» **What is expected**:
All entries must be transcribed exactly, down to the last character.

» **Records for this exercise**:
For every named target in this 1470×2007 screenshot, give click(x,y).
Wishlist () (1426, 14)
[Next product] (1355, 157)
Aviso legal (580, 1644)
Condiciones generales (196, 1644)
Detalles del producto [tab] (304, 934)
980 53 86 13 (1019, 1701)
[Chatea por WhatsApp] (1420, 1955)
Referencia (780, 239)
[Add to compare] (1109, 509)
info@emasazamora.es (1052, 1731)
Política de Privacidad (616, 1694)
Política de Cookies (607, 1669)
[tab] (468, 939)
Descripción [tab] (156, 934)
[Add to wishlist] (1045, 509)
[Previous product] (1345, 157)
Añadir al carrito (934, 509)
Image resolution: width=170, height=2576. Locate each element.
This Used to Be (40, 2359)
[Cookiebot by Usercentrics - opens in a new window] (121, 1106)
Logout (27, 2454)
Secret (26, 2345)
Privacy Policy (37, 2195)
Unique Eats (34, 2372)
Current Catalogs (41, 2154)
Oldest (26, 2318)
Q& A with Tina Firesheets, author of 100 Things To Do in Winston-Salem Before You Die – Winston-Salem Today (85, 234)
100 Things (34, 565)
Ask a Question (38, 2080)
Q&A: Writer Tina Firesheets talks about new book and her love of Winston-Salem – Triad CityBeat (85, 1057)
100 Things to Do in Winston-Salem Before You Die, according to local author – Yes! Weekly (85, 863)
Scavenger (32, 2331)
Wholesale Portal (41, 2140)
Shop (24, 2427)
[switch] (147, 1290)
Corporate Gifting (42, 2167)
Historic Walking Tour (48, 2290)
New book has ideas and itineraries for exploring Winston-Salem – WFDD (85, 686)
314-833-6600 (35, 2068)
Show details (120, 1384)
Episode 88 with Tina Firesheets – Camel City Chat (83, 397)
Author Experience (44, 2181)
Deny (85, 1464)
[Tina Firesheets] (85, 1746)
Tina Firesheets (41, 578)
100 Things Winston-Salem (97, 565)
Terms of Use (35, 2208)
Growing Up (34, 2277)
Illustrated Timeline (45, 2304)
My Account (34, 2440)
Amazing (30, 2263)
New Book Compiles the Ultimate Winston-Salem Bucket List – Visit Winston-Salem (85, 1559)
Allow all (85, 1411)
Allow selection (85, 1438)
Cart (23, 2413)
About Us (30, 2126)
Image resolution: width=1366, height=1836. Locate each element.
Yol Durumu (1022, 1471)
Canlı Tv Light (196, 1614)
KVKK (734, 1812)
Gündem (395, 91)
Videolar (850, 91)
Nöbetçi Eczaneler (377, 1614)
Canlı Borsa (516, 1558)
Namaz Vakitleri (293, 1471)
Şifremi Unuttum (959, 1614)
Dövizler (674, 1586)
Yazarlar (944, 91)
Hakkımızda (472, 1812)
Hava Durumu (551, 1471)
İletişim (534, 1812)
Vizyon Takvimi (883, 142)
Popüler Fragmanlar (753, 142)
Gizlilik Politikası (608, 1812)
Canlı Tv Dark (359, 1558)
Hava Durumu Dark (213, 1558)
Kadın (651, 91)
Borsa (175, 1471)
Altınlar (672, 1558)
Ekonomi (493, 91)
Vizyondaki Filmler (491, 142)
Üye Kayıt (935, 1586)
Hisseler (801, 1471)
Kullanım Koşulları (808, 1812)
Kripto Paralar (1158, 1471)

» **Output for this task**:
For every named target in this 1470×2007 screenshot, give click(x,y).
Wishlist () (1426, 14)
[Next product] (1355, 157)
Aviso legal (580, 1644)
Condiciones generales (196, 1644)
Detalles del producto [tab] (304, 934)
980 53 86 13 (1019, 1701)
[Chatea por WhatsApp] (1420, 1955)
Referencia (780, 239)
[Add to compare] (1109, 509)
info@emasazamora.es (1052, 1731)
Política de Privacidad (616, 1694)
Política de Cookies (607, 1669)
[tab] (468, 939)
Descripción [tab] (156, 934)
[Add to wishlist] (1045, 509)
[Previous product] (1345, 157)
Añadir al carrito (934, 509)
Image resolution: width=170, height=2576. Locate each element.
This Used to Be (40, 2359)
[Cookiebot by Usercentrics - opens in a new window] (121, 1106)
Logout (27, 2454)
Secret (26, 2345)
Privacy Policy (37, 2195)
Unique Eats (34, 2372)
Current Catalogs (41, 2154)
Oldest (26, 2318)
Q& A with Tina Firesheets, author of 100 Things To Do in Winston-Salem Before You Die – Winston-Salem Today (85, 234)
100 Things (34, 565)
Ask a Question (38, 2080)
Q&A: Writer Tina Firesheets talks about new book and her love of Winston-Salem – Triad CityBeat (85, 1057)
100 Things to Do in Winston-Salem Before You Die, according to local author – Yes! Weekly (85, 863)
Scavenger (32, 2331)
Wholesale Portal (41, 2140)
Shop (24, 2427)
[switch] (147, 1290)
Corporate Gifting (42, 2167)
Historic Walking Tour (48, 2290)
New book has ideas and itineraries for exploring Winston-Salem – WFDD (85, 686)
314-833-6600 (35, 2068)
Show details (120, 1384)
Episode 88 with Tina Firesheets – Camel City Chat (83, 397)
Author Experience (44, 2181)
Deny (85, 1464)
[Tina Firesheets] (85, 1746)
Tina Firesheets (41, 578)
100 Things Winston-Salem (97, 565)
Terms of Use (35, 2208)
Growing Up (34, 2277)
Illustrated Timeline (45, 2304)
My Account (34, 2440)
Amazing (30, 2263)
New Book Compiles the Ultimate Winston-Salem Bucket List – Visit Winston-Salem (85, 1559)
Allow all (85, 1411)
Allow selection (85, 1438)
Cart (23, 2413)
About Us (30, 2126)
Image resolution: width=1366, height=1836. Locate each element.
Yol Durumu (1022, 1471)
Canlı Tv Light (196, 1614)
KVKK (734, 1812)
Gündem (395, 91)
Videolar (850, 91)
Nöbetçi Eczaneler (377, 1614)
Canlı Borsa (516, 1558)
Namaz Vakitleri (293, 1471)
Şifremi Unuttum (959, 1614)
Dövizler (674, 1586)
Yazarlar (944, 91)
Hakkımızda (472, 1812)
Hava Durumu (551, 1471)
İletişim (534, 1812)
Vizyon Takvimi (883, 142)
Popüler Fragmanlar (753, 142)
Gizlilik Politikası (608, 1812)
Canlı Tv Dark (359, 1558)
Hava Durumu Dark (213, 1558)
Kadın (651, 91)
Borsa (175, 1471)
Altınlar (672, 1558)
Ekonomi (493, 91)
Vizyondaki Filmler (491, 142)
Üye Kayıt (935, 1586)
Hisseler (801, 1471)
Kullanım Koşulları (808, 1812)
Kripto Paralar (1158, 1471)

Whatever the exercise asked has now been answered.